The US embassy in Caracas, Venezuela.

The US embassy in Caracas, Venezuela. Following a breakdown in diplomatic relations between Venezuela and the United States, Switzerland and the US agreed that the Swiss will represent American interests in the Latin American country.

(Keystone / Rayner Pena)

Switzerland is to represent the interests of the United States in Venezuela, under a “good offices” agreement between the two countries.

However, implementation still depends on Venezuela’s approval, according to a Swiss government statement.external link

The agreement was signed in Bern on Friday by Foreign Minister Ignazio Cassis and the US ambassador to Switzerland Edward McMullen.

Foreign Minister Ignazio Cassis (right) and US Ambassador to Switzerland Edward T. McMullen shake hands after signing the agreement.


This representation of interests concerns mainly consular services for US citizens in Venezuela, according to the statement. If Venezuela accepts, Switzerland's “protecting power” mandate will be implemented.

Venezuela broke off diplomatic relations with the US after it recognized the opposition leader as president.

The mandate “offers Switzerland the opportunity to contribute to the de-escalation of tensions between the two countries and thus play a constructive role for regional stability”, according to the Swiss government.

Cassis discussed such a mandate in meetings with US Secretary of State Mike Pompeo and the national security advisor John Bolton, and in mid-March the US government officially asked Switzerland to assume this protective power mandate in Venezuela.

A long tradition

Switzerland has a long tradition of “good offices”, whereby it covers partial consular services and sometimes also diplomatic tasks for countries that have broken off relations, if they so request. It currently holds six such mandates, representing the US in Iran, Russia in Georgia, Georgia in Russia, Iran in Saudi Arabia, Saudi Arabia in Iran, and Iran in Egypt. Until 2015, Switzerland also represented US interests in Cuba and vice versa.
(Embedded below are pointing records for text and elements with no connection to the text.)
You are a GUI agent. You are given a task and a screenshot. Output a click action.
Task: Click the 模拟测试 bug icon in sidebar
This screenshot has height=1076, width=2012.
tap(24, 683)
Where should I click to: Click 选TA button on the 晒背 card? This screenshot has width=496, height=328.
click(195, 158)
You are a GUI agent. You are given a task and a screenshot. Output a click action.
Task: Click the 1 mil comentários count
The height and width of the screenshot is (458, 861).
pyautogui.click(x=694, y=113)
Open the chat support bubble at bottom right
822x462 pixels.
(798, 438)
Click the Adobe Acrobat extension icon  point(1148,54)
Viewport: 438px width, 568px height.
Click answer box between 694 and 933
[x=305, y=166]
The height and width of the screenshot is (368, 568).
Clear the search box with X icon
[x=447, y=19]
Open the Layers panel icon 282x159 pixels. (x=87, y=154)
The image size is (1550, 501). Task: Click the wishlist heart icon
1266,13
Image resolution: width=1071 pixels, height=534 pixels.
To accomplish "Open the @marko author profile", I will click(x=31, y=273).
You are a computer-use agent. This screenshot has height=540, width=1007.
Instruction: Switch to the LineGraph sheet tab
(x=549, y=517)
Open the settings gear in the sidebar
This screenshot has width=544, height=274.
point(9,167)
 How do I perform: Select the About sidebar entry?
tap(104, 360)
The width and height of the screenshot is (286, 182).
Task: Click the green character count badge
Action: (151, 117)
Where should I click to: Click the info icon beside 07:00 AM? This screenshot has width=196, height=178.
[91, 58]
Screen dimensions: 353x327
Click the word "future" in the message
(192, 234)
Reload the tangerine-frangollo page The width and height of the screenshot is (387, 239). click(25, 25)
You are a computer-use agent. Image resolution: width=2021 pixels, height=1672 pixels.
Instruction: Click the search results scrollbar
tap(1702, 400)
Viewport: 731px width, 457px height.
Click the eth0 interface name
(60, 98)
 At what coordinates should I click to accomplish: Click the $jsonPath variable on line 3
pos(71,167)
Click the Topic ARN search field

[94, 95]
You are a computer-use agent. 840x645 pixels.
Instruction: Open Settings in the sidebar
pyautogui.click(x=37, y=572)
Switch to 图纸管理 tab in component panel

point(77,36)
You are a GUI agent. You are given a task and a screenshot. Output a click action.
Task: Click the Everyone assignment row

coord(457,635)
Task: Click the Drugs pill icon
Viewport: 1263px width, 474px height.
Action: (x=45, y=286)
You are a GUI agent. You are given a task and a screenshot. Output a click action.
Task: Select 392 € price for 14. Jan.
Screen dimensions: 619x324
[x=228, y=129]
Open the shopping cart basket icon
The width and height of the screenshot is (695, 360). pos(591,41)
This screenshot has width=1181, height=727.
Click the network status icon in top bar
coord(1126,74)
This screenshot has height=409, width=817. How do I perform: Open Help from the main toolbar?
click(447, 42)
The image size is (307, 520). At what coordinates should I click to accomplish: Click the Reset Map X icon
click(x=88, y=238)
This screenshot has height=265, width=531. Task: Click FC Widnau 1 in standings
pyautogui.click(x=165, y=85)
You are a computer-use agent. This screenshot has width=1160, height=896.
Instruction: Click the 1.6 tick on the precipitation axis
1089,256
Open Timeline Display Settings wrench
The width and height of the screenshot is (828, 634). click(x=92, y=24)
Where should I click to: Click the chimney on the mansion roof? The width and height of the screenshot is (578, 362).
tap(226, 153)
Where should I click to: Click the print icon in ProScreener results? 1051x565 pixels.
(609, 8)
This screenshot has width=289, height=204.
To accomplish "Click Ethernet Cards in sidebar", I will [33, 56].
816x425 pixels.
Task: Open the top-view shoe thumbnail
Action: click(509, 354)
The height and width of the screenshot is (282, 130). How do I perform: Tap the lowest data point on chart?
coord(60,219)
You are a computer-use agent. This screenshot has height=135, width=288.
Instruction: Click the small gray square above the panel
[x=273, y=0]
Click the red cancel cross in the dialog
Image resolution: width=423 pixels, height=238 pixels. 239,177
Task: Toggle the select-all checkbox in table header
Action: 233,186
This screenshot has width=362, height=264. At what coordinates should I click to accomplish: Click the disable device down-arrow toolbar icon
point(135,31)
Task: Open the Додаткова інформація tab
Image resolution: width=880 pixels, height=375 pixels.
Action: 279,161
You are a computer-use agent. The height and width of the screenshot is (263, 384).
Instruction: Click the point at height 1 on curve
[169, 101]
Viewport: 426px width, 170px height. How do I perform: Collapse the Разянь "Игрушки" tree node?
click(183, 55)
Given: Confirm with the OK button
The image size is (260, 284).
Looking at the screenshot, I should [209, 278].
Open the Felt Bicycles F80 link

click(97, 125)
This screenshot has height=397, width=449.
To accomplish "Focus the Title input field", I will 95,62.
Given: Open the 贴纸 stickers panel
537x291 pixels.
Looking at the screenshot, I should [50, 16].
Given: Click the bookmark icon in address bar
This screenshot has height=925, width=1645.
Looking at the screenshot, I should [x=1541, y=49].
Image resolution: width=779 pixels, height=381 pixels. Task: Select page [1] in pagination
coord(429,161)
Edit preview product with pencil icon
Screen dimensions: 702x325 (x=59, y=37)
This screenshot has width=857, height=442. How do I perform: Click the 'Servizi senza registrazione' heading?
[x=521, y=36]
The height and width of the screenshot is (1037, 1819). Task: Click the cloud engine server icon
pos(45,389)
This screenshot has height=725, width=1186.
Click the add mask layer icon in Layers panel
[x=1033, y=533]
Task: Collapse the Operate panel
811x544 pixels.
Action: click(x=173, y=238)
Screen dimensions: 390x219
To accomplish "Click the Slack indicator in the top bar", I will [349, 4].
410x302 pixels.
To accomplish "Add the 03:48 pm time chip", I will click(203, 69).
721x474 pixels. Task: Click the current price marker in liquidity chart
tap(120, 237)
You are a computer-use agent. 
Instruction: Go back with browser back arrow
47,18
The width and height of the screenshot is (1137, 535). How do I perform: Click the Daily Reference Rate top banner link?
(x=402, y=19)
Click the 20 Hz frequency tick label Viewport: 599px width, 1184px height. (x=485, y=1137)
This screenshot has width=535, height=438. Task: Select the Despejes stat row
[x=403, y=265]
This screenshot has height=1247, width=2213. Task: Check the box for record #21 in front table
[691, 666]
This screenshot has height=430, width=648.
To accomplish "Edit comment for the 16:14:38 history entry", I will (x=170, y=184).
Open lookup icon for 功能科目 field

Venezuela is facing a constitutional crisis against a background of social unrest, economic and humanitarian crisis.

In January, opposition leader Juan Guaidó declared himself interim president, arguing that Nicolas Maduro's re-election last year was a sham. 

Most Western countries have recognized him as legitimate head of state, but Maduro still has the backing of Russia and China, as well as control of state institutions. Switzerland has not recognized him, saying that it recognizes states, not governments.

Relations between the US and Venezuela deteriorated sharply after the US tightened the economic screws on the Maduro regime and recognized Guaido as the intrim president.